途中の峠越えを含めて4時間弱の行程だが、一部、渡渉と沢身を歩く箇所があるので悪天候時(増水時)の入山は控えたい。
峠を越えて林道を歩けばペテカリ山荘に到着する。
2日目はペテガリ岳の往復だ。
岩場などの難しい箇所はないが、刈り払いが行われていない笹藪での道迷いやヒグマとの遭遇、マダニへの対策をしっかりとして歩きたい。
往復で11時間ほど掛かるので、できるだけ荷物を軽くして挑もう。
最終日は初日と同じ道を登山口まで戻る。
計画書提出先 北海道警察本部または日高警察署地域課
※登山口に登山計画書提出ポストあり
宿泊 ペテガリ山荘:0146-43-2111
※無人避難小屋。
交通 JR日高本線鵜鵡川駅よりJR北海道バス(静内駅行き:1,020円)にて静内駅バス停へ。
静内バスターミナルよりJR北海道バス(様似駅行き:1,570円)にて様似営業所バス停へ。
様似営業所バス停よりJR北海道バス(上野深行き:1,220円)にて上野深バス停へ。
※上野深からはタクシーやレンタカーを利用する。
駐車場 神威山荘・登山口周辺に駐車スペース数ヶ所あり。
※林道上のスペースなので他の車の妨げにならないよう注意が必要だ。
アドバイス 何が起きても自己解決できるだけの体力と技術が必要だ。
行程が長いので体調を十分に整えた上で登山を行うこと。
マダニや他の虫が多く生息している。肌を晒すような服装は慎もう。
ヒグマとの遭遇に十分注意し警戒を怠らないようにしよう。
悪天候時の行動は厳に慎むこと。
サブコース 特になし。
エスケープルート 特になし。
入浴 《みついし昆布温泉》
道の駅に併設された宿泊施設。
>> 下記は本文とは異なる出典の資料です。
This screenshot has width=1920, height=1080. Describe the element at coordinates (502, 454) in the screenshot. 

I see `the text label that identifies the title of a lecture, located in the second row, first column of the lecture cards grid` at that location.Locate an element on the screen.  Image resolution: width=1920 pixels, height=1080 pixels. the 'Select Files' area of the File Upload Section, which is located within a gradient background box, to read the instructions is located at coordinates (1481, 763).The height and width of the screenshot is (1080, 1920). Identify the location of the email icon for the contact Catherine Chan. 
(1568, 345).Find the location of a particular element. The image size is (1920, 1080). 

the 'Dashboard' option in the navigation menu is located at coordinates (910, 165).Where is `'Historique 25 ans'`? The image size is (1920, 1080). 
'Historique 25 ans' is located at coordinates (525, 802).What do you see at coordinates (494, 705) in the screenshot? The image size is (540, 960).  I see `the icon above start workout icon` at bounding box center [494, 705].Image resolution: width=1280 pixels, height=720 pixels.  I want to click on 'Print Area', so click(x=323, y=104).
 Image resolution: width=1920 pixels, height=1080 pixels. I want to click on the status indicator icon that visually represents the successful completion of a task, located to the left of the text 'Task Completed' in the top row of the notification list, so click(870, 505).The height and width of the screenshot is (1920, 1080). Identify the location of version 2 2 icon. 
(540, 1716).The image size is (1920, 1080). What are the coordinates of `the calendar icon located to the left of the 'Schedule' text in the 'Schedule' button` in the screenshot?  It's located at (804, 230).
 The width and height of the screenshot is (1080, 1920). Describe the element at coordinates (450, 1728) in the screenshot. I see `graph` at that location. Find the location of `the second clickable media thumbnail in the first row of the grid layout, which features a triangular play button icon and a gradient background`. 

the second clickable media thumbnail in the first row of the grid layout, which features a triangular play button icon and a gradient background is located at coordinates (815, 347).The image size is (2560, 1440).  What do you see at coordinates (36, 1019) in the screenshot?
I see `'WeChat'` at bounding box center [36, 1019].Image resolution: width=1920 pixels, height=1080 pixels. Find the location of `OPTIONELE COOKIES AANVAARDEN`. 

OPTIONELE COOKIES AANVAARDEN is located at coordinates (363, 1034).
日帰り入浴が可能でオーシャンビューの風呂は気持ちがよくリラックスできるだろう。
http://kurazou.ambix.biz/
おすすめ周辺情報 《ラーメン八雲》
「札幌純連」から暖簾分けしたラーメン店。ミシュランガイドにも掲載されたラーメンは美味く週末には行列ができるほどだ。
http://www.urakawa-tabi.com/taberu/1800/
《松山》
マツカワと呼ばれる大型のカレイの漬け丼がおすすめ。その身はヒラメに勝る味と言われている。
http://www.urakawa-tabi.com/taberu/977/
《きむら屋》
浦河のB級グルメ「かつめし」が味わえる。醤油ベースのタレに青海苔・海苔をトッピングして頂く一品。
https://goo.gl/maps/cBE9DEL2WQyhKJzR6
《グルメン亭》
周辺では数少ない洋食店のひとつ。気軽るに立ち寄ることができてワンプレートのランチは食べ応え満点。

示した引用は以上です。